In May 2019, the parties allegedly agreed on a price for the finalized molds. FAC at 6, ¶ 14. Plaintiff alleges that on May 9, 2019, it issued a written purchase order to Defendant, pursuant to which Defendant would manufacture 6, 000 molds using Thermoforming for a total cost of $64,800.00. FAC at 6, ¶ 14. Plaintiff alleges that Defendant “never performed pursuant to this purchase order as the production molds fell below standard of care and did not meet the parties' expectations.” Id.
Plaintiff further pleads that in late June 2019, it received the production mold, and Nick Jannson, Plaintiff's representative, informed Defendant's representative, David Reinhart, that the features did not conform to the shop drawing approved by Plaintiff. FAC at 6, ¶ 15. Plaintiff alleges that the next month, in July 2019, Mr. Reinhart visited Plaintiff's manufacturing plant in Perris, California to deliver new samples and learn more about Plaintiff's needs. Id. Plaintiff alleges that at this time, it rejected the samples. Id.
Plaintiff pleads that on August 14, 2019, “[f]ollowing more delays and excuses, ” it received the further modified materials and immediately reported problems to Defendant. FAC at 6, ¶ 16. Plaintiff alleges that around this same time, it learned Defendant was developing a product to compete with Plaintiff's Drivable Grass. FAC at 6, ¶ 17.

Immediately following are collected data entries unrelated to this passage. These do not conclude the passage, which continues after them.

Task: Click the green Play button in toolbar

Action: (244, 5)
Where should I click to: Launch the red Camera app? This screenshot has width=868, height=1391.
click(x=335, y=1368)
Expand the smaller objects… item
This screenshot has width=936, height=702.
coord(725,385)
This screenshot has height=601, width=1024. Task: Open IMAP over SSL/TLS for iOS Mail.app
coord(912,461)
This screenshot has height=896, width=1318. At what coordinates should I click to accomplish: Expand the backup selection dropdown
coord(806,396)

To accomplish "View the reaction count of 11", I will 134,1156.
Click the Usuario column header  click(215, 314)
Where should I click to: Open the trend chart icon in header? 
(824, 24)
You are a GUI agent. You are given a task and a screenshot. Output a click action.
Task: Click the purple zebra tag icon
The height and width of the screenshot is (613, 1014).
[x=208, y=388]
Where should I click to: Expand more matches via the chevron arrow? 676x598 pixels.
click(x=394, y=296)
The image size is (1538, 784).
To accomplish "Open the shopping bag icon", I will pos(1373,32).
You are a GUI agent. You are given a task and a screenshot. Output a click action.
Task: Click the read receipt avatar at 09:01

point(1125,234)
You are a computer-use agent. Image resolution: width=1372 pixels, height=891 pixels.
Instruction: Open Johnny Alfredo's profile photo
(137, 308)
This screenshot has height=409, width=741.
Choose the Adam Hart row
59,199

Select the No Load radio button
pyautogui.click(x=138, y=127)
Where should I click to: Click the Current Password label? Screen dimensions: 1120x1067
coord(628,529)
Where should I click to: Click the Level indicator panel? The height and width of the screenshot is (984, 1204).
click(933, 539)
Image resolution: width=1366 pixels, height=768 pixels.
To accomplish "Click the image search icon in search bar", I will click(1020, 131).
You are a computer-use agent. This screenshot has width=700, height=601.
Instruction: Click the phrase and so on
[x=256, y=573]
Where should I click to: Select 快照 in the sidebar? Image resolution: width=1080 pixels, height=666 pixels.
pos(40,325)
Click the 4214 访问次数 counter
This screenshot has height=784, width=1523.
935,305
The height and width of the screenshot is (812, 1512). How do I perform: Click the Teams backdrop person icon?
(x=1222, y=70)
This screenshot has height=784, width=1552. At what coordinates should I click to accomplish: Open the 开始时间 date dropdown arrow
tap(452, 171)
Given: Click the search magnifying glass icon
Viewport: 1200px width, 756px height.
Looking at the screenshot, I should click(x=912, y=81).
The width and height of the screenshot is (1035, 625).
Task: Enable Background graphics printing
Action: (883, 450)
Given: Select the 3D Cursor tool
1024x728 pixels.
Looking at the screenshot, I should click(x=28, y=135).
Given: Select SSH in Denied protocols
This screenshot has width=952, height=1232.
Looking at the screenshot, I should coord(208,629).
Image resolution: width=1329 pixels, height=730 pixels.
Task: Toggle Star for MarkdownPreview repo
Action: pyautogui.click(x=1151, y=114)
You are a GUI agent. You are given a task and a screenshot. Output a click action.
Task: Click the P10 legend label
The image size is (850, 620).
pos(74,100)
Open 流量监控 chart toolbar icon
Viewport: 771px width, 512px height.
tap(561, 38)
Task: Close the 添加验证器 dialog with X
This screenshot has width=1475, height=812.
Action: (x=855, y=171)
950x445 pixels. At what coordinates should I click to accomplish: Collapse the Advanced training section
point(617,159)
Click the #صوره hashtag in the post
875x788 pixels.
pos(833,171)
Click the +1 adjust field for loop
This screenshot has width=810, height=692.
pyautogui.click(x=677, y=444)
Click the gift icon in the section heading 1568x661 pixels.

In October 2019, “[f]ollowing additional discussions between the parties, ” Defendant sent Plaintiff more sample production molds, which Plaintiff approved for etching. FAC at 6, ¶ 18. In December 2019, Plaintiff received production molds, which Plaintiff alleges were: (1) received over a year after placing its order; and (2) of an inferior quality to the samples Plaintiff had approved because they crumbled easier than prior samples and could not be used for their intended purpose. FAC at 6-7, ¶ 18.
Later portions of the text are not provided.